News, Wirtschaft
Kommentare 1

IHK Dresden rechnet mit Fusionswelle in ostsächsischer Wirtschaft

Materialbewegungen werden in den Dresdner Werken fast nur noch durch Roboter erledigt.

Die Industrie im Raum Dresden wird nicht nur von der Elektronik, sondern auch von Maschinenbau und anderen Branchen geprägt, was sie unabhängiger von Leuchttürmen macht als andere Kammerbezirke in Sachsen. Abb.: Infineon

Firmenchefs blicken optimistisch in die Zukunft

Dresden, 24.5.2012: Ein Ende des Wirtschaftsaufschwungs im Großraum Dresden ist vorerst nicht absehbar. Das geht aus der jüngsten Konjunkturumfrage der Industrie- und Handelskammer (IHK) Dresden hervor. Demnach rechnen 89 Prozent der Industriebetriebe, Dienstleister und Händler in Ostsachsen in naher Zukunft mit einer besseren oder gleichen Geschäftslage, nur elf Prozent mit einer Verschlechterung.

Günter Bruntsch, Abb.:IHK Dresden

Günter Bruntsch, Abb.:IHK Dresden

Eigene Ertragslage reicht oft nicht zum Sprung in nächste Liga

Mittelfristig indes steht die ostsächsische Wirtschaft vor einem grundlegenden Wandel: Viele Unternehmensgründer der Nachwende-Zeit gehen jetzt fast gleichzeitig in den Ruhestand und suchen Nachfolger. Ihre Betriebe haben zwar eine solide Ertragslage erreicht, aber die Gewinne reichen meist nicht, um den Wachstumssprung in die nächste Liga aus eigener Kraft zu schaffen.

Daher sieht IHK-Präsident Günter Bruntsch nun eine Welle von Zusammenschlüssen heranrollen, aus der eine schlagkräftigere sächsische Wirtschaft hervorgehen könnte. Die Kammer verhandele bereits mit dem Wirtschaftsministerium und der Sächsischen Beteiligungsgesellschaft (SBG) über Förderprogramme für solche Fusionen.

> _AUFGABE 1_:
Geben Sie aus den Einträgen den Abschnitt von der Zeile mit „Where should I click to: Click the blue“ bis einschließlich der Zeile mit „tap(1096, 810)“ unverändert wieder.

> _ÜBUNGSMATERIAL_:
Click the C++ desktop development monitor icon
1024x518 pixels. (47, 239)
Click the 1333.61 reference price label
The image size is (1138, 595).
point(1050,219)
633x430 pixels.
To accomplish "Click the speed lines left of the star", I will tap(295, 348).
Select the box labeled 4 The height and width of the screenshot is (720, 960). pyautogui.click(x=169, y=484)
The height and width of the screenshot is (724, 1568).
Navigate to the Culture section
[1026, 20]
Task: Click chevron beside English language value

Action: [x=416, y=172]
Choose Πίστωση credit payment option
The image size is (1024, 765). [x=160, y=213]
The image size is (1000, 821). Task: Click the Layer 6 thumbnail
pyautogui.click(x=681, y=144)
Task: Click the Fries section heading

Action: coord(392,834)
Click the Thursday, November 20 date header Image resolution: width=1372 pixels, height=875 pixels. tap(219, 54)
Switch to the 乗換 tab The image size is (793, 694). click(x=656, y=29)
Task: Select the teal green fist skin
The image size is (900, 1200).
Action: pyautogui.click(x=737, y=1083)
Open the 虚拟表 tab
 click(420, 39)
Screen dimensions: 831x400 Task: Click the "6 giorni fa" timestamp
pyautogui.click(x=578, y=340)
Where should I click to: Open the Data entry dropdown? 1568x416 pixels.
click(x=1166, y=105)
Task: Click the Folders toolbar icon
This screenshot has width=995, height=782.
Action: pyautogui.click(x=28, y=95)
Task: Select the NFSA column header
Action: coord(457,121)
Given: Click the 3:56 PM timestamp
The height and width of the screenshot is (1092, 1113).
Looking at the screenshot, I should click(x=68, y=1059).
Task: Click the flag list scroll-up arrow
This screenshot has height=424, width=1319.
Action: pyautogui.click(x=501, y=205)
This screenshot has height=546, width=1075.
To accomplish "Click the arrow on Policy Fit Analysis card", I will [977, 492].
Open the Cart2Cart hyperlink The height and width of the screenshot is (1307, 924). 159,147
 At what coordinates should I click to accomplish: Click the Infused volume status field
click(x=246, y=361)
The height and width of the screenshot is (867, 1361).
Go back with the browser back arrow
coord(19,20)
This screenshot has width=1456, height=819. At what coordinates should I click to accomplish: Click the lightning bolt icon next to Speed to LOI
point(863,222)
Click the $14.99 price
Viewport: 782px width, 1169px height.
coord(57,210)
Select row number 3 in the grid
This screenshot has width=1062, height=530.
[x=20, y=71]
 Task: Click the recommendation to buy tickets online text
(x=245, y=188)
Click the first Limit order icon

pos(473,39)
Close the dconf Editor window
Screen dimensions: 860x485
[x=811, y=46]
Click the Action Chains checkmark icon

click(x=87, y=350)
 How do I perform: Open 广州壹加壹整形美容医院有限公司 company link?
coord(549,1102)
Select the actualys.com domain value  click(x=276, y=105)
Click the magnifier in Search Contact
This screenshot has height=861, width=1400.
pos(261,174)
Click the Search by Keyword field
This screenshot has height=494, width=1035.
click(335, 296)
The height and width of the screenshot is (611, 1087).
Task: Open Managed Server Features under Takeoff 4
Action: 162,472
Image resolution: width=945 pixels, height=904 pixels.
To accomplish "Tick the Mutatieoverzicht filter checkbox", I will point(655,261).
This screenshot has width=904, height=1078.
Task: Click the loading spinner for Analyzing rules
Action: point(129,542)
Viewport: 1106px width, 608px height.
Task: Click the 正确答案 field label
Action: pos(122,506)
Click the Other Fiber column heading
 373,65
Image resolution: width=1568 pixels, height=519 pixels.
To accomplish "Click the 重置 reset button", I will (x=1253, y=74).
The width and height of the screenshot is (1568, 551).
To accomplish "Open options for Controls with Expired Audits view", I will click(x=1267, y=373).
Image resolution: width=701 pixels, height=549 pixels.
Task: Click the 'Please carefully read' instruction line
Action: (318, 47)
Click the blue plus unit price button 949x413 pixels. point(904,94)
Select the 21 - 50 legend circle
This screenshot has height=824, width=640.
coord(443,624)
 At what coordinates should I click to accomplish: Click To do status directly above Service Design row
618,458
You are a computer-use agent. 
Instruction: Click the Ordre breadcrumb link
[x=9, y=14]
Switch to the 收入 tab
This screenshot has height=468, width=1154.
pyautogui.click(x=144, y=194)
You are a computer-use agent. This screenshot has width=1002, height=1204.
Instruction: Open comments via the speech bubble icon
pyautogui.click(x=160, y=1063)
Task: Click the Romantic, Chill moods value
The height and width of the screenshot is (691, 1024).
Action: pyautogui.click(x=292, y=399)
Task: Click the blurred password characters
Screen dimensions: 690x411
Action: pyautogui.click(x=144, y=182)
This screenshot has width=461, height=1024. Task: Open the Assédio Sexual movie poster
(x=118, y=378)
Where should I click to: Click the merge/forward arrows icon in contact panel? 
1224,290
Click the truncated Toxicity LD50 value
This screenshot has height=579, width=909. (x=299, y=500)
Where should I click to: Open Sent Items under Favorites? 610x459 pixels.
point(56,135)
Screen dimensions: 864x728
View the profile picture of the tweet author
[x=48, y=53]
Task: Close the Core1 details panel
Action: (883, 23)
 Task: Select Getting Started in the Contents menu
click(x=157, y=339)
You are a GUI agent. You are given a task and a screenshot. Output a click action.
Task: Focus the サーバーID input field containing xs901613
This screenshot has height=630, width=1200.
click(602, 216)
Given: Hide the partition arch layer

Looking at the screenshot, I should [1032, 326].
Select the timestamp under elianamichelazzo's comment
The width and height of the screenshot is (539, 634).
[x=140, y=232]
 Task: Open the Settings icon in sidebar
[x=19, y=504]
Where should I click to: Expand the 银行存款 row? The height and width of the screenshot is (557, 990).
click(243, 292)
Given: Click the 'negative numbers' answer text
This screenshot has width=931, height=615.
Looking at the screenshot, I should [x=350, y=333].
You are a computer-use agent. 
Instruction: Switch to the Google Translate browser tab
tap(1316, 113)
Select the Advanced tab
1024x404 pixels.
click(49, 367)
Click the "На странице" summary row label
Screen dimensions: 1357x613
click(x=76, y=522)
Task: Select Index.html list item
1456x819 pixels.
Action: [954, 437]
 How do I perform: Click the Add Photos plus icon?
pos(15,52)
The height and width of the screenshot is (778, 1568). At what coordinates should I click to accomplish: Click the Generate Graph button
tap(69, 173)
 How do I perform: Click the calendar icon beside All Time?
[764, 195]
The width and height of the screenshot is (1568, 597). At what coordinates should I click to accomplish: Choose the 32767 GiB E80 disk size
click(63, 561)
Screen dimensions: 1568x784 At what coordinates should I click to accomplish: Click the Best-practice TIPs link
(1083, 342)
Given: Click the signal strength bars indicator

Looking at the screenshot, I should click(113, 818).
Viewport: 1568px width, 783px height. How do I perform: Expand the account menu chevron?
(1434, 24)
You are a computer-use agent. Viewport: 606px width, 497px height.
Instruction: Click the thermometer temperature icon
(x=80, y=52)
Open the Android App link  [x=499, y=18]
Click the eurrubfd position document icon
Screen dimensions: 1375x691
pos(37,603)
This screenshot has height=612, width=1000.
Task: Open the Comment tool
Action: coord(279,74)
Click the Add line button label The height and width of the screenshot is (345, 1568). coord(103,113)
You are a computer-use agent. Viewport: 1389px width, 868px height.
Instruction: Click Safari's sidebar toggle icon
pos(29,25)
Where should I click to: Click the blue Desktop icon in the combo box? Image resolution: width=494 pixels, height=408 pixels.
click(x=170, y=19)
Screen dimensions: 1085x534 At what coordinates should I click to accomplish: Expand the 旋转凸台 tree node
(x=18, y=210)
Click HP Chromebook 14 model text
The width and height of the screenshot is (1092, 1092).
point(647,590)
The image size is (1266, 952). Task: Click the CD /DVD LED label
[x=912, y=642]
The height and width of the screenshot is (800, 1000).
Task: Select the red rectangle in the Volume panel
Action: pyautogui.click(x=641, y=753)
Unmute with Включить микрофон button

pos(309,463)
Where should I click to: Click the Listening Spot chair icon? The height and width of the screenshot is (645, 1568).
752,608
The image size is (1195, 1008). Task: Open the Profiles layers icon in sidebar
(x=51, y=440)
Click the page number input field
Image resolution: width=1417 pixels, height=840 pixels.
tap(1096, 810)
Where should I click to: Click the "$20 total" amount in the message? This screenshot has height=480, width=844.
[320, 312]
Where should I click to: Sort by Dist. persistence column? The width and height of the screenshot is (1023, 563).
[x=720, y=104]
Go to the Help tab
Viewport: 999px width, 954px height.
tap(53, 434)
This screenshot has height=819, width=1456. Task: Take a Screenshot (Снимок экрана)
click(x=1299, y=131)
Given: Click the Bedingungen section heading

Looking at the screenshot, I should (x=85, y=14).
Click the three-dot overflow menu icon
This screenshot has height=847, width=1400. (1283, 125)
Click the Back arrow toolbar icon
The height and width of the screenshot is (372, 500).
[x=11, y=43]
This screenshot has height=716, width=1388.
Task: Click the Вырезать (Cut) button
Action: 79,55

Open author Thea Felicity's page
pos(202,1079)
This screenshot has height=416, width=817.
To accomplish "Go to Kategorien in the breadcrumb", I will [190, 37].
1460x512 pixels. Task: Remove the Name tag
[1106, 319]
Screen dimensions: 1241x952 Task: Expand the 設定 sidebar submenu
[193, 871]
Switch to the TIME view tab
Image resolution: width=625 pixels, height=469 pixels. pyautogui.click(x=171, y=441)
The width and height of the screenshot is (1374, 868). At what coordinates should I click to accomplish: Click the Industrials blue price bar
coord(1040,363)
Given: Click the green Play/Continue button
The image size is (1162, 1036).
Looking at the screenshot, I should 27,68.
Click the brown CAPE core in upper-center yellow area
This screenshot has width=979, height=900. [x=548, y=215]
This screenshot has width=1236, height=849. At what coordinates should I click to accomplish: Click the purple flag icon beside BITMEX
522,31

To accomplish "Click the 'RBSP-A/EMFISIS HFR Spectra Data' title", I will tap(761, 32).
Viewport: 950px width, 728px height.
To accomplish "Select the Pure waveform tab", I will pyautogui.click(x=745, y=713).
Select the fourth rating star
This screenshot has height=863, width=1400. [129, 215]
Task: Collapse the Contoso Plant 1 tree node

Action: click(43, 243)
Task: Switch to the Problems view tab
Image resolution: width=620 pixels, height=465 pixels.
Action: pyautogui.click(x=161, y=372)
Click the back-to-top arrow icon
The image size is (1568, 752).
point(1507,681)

> _AUFGABE 2_:
Fassen Sie den Artikel über die erwartete Fusionswelle in der ostsächsischen Wirtschaft in zwei Sätzen zusammen.

> _VOLLSTÄNDIGE AUSGABE 1_:
Where should I click to: Click the blue Desktop icon in the combo box? Image resolution: width=494 pixels, height=408 pixels.
click(x=170, y=19)
Screen dimensions: 1085x534 At what coordinates should I click to accomplish: Expand the 旋转凸台 tree node
(x=18, y=210)
Click HP Chromebook 14 model text
The width and height of the screenshot is (1092, 1092).
point(647,590)
The image size is (1266, 952). Task: Click the CD /DVD LED label
[x=912, y=642]
The height and width of the screenshot is (800, 1000).
Task: Select the red rectangle in the Volume panel
Action: pyautogui.click(x=641, y=753)
Unmute with Включить микрофон button

pos(309,463)
Where should I click to: Click the Listening Spot chair icon? The height and width of the screenshot is (645, 1568).
752,608
The image size is (1195, 1008). Task: Open the Profiles layers icon in sidebar
(x=51, y=440)
Click the page number input field
Image resolution: width=1417 pixels, height=840 pixels.
tap(1096, 810)

> _VOLLSTÄNDIGE AUSGABE 2_:
Laut der jüngsten Konjunkturumfrage der IHK Dresden rechnen 89 Prozent der Industriebetriebe, Dienstleister und Händler in Ostsachsen mit einer besseren oder gleichen Geschäftslage, sodass ein Ende des Aufschwungs vorerst nicht absehbar ist. Da viele Unternehmensgründer der Nachwende-Zeit fast gleichzeitig in den Ruhestand gehen und ihre Gewinne für den Wachstumssprung meist nicht ausreichen, erwartet IHK-Präsident Günter Bruntsch eine Welle von Zusammenschlüssen, über deren Förderung die Kammer bereits mit dem Wirtschaftsministerium und der SBG verhandelt.